Check out the 0.4.6 milestone to see new features / bugfixes in detail.

New Features

  • Shell commands using the singularity executor. You can read more about the shell commands feature here
  • Introduce an incremental bounce. An incremental bounce will kill old tasks as new tasks become healthy instead of witing for all new tasks to be healthy before shutting down old tasks. This is especially useful when running services with many instances on a lean cluster. The option is available in the ui when asking to bounce, or by adding a query param of incremental=true to your POST request to the /request/{requestId}/bounce endpoint.

Improvements

  • #635 - Truncate beginning of S3 log filenames
  • #690 - improve ui uncaught error message
  • #705 - allow for custom switch user commands in SingularityExecutor
  • #694 - Remove paused requests from LB
  • #708 - Show extra cmd line arguments and allow rerunning of tasks
  • #713 - Give meaningful titles to all pages
  • #719 - Add logs section with link to latest
  • #721 - Task alerts
  • #729 - Optionally take start and end time query params for S3 log search
  • #730 - Change checkpoint default to true
  • #732 - Star requests from the request detail page
  • #734 - Change allocated cpu units to floats in the json object
  • #739 - Add request and task links to breadcrumbs on tail view
  • #745 - Only update links instead of rerendering the whole page
  • #748 - Auto-exit s3uploader and s3downloader if no S3 credentials are set
  • #749 - Custom time formats
  • #751 - Use dropwizard-guicier 0.7.1.2
  • #756 - Add support for read-only user groups
  • #759 - Email tweaks
  • #766 - Deny a bounce if there aren't enough resources to complete it
  • #771 - Expose run-task method in client
  • #772 - Bake user query params in to authentication system
  • #775 - If inside a HTTP request, include URL in sentry error
  • #783 - Tweaks to make grepping a file easier
  • #784 - Set a default for s3UploaderKeyPattern
  • #785 - Allow default value for readOnlyGroups
  • #786 - Add support for default healthcheckMaxRetries and healthcheckMaxTotalTimeoutSeconds values in SingularityConfiguration
  • #789 - Surface info about bounces in request detail page
  • #790 - Better executor logging
  • #792 - Skip building web UI via skipSingularityWebUI property
  • #794 - Show paused requests in dashboard view
  • #795 - Add option to also bounce when scaling
  • #796 - Make files table in task view sortable
  • #802 - Expose killed task records
  • #803 - Watch reset and check active tasks manually
  • #809 - Add link to finished service.log to failed healthcheck notification

Bug Fixes

  • #682 - Configuring the Network field should not be predicated on having port mappings configured
  • #717 - Fix thread checker, case where docker container has already stopped
  • #722 - Fix tooltip positioning on edit request page
  • #735 - Make sure tasks are in ZK
  • #743 - Thread pool of 1 if prefixes is 0, avoid IllegalArgument
  • #761 - Fix NPE when check for exception cause
  • #763 - Don't throw thread check exceptions if task was already asked to stop
  • #780 - Stop tailing if scroll to top is clicked
  • #791 - Fix search input
  • #804 - Add tasks from /killed to decom badges
  • #808 - Fixes + tweaks to DECOM badge

Config Changes

  • #750 - Remove old property-style runnable config code.
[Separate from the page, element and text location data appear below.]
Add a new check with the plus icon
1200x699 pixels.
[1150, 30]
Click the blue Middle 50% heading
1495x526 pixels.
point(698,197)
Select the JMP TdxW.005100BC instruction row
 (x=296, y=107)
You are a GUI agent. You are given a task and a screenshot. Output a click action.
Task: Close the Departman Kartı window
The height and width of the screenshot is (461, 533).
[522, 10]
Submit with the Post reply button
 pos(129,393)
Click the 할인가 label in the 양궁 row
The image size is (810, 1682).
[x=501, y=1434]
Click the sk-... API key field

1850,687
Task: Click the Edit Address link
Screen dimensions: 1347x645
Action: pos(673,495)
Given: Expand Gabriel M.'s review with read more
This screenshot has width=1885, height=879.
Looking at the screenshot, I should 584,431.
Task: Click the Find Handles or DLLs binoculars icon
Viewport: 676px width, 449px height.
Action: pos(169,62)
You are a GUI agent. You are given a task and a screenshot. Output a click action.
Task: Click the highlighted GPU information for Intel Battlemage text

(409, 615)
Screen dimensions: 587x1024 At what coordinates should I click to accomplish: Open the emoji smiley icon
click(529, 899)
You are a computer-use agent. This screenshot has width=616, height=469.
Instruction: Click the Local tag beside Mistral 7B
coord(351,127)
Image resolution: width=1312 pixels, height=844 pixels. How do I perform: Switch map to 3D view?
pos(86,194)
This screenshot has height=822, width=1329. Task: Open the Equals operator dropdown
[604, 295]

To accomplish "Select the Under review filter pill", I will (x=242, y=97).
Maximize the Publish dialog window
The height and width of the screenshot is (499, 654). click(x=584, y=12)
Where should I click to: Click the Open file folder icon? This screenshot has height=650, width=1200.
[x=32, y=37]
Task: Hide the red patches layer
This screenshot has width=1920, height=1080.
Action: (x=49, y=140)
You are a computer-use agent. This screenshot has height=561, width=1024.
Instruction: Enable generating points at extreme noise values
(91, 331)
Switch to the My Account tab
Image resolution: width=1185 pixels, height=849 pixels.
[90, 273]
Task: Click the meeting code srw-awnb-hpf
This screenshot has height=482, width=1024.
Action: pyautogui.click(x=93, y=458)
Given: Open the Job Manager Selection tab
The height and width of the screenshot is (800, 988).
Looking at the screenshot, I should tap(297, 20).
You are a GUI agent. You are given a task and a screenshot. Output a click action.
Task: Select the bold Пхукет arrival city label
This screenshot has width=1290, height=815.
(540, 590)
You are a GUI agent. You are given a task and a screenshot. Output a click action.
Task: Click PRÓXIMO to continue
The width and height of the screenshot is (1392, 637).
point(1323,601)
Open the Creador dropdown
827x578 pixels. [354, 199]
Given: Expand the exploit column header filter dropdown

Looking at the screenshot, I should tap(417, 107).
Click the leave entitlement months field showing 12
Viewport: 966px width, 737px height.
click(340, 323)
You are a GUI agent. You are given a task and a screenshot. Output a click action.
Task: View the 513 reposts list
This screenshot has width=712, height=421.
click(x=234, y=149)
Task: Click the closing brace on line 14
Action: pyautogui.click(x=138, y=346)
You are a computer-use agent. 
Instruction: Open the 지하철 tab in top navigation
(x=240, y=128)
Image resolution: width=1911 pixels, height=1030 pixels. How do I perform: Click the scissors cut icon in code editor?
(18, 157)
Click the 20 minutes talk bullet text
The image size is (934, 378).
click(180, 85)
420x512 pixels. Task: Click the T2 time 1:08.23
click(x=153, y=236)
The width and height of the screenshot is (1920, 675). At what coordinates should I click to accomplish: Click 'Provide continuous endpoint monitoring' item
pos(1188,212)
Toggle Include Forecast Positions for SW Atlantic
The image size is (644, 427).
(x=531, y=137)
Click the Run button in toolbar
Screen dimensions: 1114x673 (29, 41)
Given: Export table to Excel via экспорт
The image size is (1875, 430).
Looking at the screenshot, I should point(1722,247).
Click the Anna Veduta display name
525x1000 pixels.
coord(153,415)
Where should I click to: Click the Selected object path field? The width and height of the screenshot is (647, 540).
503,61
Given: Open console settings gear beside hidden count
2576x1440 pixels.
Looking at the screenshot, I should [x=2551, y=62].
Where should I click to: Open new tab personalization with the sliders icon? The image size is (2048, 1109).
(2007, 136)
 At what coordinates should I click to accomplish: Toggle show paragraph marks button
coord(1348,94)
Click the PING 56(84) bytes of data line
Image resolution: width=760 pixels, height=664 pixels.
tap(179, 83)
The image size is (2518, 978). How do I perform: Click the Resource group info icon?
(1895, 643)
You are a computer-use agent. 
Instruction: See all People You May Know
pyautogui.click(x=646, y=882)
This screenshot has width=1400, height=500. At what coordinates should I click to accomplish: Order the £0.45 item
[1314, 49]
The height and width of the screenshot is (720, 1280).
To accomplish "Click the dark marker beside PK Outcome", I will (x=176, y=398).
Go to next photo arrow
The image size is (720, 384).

The .properties configuration format for Singularity slave helpers:

    • SingularityExecutor
    • SingularityExecutorCleanup
    • SingularityS3Downloader
    • SingularityS3Uploader
    • SingularityOOMKiller
    • SingularityLogWatcher

    If you use any of these, please convert your configuration to the .yaml style.


Changes in 0.4.5

Check out the 0.4.5 milestone to see new features / bugfixes in detail.

  • Singularity 0.4.5 bumps its Mesos dependency from 0.21.0 to 0.23.0. #657
  • If upgrading from a version prior to 0.4.4, you will need to run database migrations. Refer to the database docs for how to run migrations before starting the new version of Singularity.

Deprecated

  • The .properties configuration format for Singularity slave helpers:

    • SingularityExecutor
    • SingularityExecutorCleanup
    • SingularityS3Downloader
    • SingularityS3Uploader
    • SingularityOOMKiller
    • SingularityLogWatcher

    If you use any of these, please convert your configuration to the .yaml style.

    .properties support will be removed completely in 0.4.6.